**Exercise instructions**.
Collect each line of the records containing the string "camera".

================================

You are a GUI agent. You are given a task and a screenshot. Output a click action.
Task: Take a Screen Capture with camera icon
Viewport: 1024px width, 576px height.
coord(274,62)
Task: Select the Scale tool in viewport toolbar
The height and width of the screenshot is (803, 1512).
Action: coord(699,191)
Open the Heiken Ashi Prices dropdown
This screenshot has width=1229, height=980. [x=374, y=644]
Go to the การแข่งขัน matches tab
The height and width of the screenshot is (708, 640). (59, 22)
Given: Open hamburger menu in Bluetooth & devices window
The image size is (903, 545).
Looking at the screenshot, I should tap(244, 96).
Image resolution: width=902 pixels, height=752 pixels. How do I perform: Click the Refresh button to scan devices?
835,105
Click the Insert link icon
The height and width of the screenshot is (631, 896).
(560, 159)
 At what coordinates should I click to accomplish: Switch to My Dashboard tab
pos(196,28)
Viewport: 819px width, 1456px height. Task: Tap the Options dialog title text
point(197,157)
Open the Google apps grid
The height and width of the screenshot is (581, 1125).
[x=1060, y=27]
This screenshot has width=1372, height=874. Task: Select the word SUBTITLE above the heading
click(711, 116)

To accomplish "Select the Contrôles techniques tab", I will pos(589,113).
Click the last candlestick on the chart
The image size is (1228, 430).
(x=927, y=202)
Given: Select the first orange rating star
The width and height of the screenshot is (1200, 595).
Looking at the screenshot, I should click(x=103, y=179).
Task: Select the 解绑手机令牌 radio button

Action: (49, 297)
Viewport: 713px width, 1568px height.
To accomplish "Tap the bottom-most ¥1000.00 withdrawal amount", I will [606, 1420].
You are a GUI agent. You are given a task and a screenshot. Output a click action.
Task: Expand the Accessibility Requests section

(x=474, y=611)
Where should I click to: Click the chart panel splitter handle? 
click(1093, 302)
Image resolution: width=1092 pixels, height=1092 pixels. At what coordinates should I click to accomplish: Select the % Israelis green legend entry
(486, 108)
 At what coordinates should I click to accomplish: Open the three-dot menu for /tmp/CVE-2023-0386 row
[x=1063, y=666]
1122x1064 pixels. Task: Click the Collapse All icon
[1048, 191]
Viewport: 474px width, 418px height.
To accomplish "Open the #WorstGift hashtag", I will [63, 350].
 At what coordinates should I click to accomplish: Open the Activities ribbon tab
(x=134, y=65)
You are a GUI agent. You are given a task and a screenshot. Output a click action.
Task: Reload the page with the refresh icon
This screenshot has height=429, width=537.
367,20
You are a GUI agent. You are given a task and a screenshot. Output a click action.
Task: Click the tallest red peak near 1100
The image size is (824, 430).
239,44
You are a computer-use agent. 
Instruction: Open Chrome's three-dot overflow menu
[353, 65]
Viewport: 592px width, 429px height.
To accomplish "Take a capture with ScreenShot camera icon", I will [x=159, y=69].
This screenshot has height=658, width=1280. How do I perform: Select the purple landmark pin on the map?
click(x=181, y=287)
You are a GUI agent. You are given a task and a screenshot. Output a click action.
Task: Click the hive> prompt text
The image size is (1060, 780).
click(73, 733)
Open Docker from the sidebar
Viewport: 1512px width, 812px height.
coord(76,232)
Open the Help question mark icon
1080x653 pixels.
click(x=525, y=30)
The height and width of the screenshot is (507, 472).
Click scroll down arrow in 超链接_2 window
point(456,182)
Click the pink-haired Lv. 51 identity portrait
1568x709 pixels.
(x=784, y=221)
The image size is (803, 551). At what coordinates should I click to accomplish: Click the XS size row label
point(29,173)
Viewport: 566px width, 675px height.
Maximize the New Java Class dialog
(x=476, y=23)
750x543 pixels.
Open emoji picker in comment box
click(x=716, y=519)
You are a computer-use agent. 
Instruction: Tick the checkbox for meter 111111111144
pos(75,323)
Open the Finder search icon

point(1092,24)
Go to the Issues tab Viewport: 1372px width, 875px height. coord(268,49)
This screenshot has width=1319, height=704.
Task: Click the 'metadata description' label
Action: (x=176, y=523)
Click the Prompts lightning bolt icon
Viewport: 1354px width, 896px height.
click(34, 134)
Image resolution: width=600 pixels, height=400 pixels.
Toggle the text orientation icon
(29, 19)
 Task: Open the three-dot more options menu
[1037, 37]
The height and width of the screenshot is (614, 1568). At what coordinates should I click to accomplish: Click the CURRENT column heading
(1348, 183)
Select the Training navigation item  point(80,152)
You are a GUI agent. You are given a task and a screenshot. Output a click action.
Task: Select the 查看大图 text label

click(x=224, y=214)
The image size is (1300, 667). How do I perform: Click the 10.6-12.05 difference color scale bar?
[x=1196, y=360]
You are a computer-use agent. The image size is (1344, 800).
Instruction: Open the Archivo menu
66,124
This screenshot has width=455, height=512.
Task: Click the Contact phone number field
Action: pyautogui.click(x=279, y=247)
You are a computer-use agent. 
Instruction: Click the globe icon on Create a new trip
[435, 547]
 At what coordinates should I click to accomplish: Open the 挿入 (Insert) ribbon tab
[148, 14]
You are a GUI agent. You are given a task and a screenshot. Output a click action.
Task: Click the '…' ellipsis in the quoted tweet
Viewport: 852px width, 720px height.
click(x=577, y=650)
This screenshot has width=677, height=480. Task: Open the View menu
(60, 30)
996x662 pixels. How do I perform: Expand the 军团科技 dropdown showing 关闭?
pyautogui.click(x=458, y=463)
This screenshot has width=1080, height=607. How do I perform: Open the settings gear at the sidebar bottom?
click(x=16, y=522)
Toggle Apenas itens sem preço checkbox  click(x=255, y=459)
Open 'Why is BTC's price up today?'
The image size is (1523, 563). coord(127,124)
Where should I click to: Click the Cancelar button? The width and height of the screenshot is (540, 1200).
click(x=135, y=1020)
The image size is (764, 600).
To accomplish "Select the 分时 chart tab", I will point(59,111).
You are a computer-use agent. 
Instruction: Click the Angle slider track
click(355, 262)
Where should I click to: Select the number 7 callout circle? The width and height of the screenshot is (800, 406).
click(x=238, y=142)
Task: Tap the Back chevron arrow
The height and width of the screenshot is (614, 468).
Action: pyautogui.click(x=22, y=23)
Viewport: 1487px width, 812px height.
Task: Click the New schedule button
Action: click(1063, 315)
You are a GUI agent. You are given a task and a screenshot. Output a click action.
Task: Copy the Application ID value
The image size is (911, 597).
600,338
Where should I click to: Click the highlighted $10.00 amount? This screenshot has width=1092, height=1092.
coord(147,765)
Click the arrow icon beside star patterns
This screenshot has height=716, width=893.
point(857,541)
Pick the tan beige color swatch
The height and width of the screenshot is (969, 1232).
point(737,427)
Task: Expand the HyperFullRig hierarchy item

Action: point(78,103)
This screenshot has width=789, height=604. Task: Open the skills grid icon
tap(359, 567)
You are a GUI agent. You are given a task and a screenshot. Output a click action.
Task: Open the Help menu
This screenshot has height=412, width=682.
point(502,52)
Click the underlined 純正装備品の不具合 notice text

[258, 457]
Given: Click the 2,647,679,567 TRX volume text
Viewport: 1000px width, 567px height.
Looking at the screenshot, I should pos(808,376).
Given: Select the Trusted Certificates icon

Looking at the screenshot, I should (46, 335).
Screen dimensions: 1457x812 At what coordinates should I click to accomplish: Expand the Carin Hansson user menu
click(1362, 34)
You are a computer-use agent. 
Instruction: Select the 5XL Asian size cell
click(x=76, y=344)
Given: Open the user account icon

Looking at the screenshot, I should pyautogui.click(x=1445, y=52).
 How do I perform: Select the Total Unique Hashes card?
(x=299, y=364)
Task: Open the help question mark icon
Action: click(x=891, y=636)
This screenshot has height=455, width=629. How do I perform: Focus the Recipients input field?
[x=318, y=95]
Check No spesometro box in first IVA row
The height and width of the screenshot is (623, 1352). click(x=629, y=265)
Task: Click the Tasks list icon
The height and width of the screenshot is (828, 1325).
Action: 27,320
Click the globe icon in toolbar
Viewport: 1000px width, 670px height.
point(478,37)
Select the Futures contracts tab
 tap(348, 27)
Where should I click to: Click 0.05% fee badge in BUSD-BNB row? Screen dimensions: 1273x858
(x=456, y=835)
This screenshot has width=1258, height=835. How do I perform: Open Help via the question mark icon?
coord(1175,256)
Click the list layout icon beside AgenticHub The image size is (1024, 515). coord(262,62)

================================

**Exercise output**.
Task: Take a Screen Capture with camera icon
To accomplish "Take a capture with ScreenShot camera icon", I will [x=159, y=69].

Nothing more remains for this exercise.